Technical Projects of Rocscience Co-ops - Summer 2021

Published on: Sept 08, 2021 Updated on: Jul 21, 2022 3 minutes read

By Kartik Dalal, Rocscience Intern (Summer-2021).

As I wrapped up my internship with Rocscience, I decided to learn more about the internship experiences of other students working on projects across Rocscience's expansive software suite. The Rocscience internship program offers students the ability to apply their learning in the classroom to produce features and designs used by engineers worldwide for industrial and educational purposes/applications. Rocscience has had more than 108 interns over the past four years. I chatted with three of our most recent interns: Alexander, John and Asma. They worked on projects that ranged from developing a new report generator that works across Rocscience products to a machine-learning tool that reduces inconclusive data results.

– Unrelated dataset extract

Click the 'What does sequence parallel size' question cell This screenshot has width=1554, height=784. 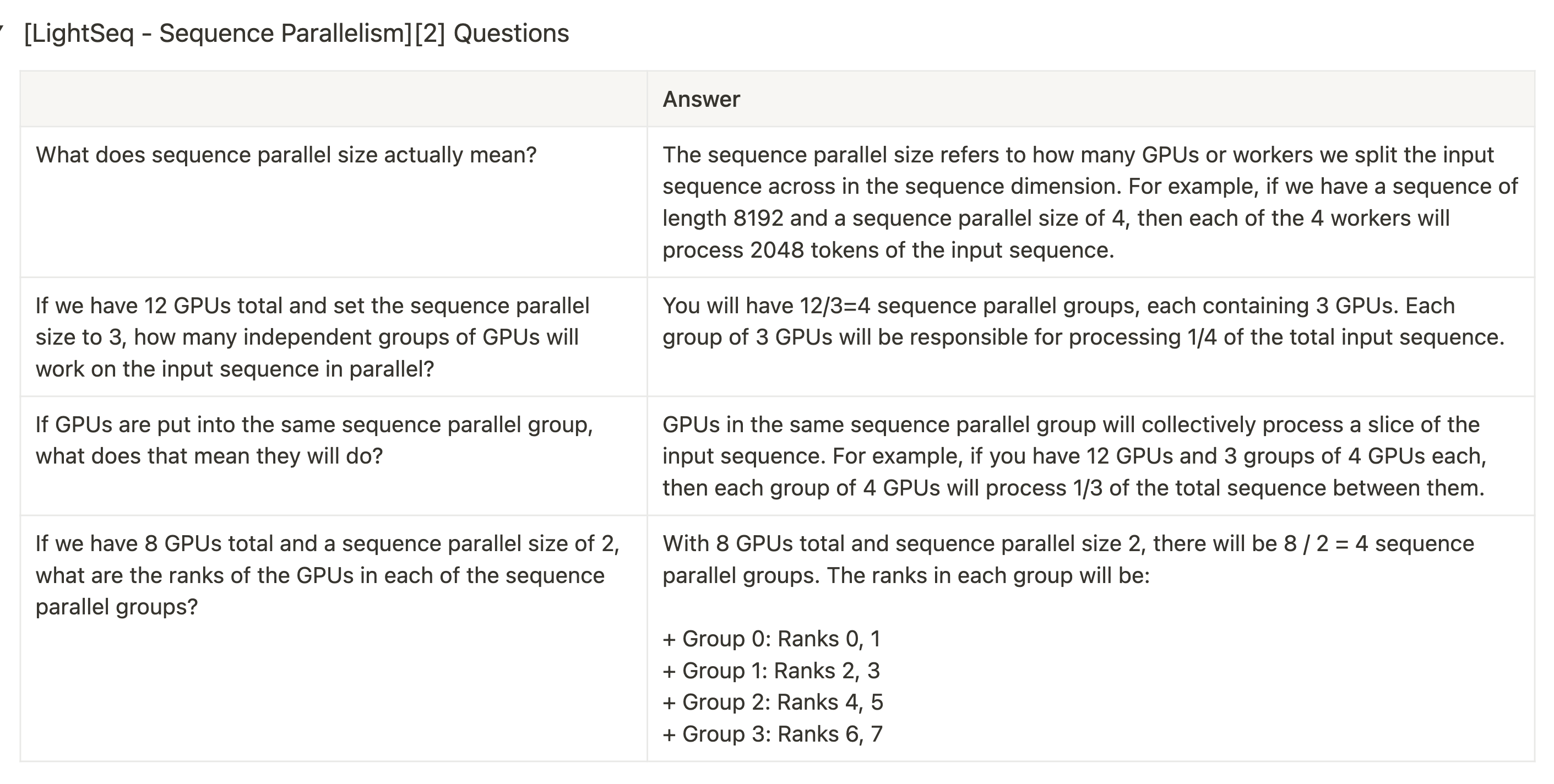click(x=334, y=202)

Report Generator by Alexander Aleshchenko

A second-year Engineering student, Alexander worked on the development of a Report Generator application that encodes data in a consistent format across the Rocscience software suite. This enables users to generate outputs such as PDFs and Excel Sheets that export with customizable pre-set corporate branding and styling. He worked to simplify the pre-set application components to ensure an accessible and optimized user experience. Alexander enjoyed the opportunity to work with various teams across Rocscience from the UI/UX to lead developers to craft a stable application that operates in both a web and multi-platform format.

UI for Report Generator
UI for Report Generator

Convergence Prediction tool by John Zhang

John spent the summer producing a machine learning tool that can predict whether models in RS3 will converge. This will help to reduce inconclusive data results of finite element analysis in the program. The tool focuses on identifying bad elements in the mesh that are concentrated near excavations to determine whether convergence will occur before running any analysis. After considering multiple algorithm types and consulting with members of the Rocscience development team, John settled on using a computer graphics-based bounding volume algorithm to build the tool. He focused on developing a convolutional neural network for the tool that will improve its effectiveness by utilizing filtering. For John, the process of determining the best algorithm for his project that would be sufficiently computationally efficient and identify bad elements was a key learning takeaway during his summer term at Rocscience.

New features in RS2 and UnWedge by Asma Surti

Asma had the opportunity to work on two Rocscience programs this summer, UnWedge, and RS2. UnWedge is a program that determines the stability of rock wedges formed by the intersection of structural discontinuities. She developed multiple features for the program such as adding ground planes to tunnel ends, vertical shaft handling as well as updating bolt features to improve orientation options and accuracy. Asma also refactored the codebase to improve the efficiency and the capacity to add new features to Unwedge into the future. Her work on RS2 has involved working with the interpreter improving how the loads are displayed in program and joint-query line interactions. Beyond learning about the process of problem-solving to write clean and efficient code, Asma liked gaining insight into other projects and initiatives at Rocscience over the course of her summer term.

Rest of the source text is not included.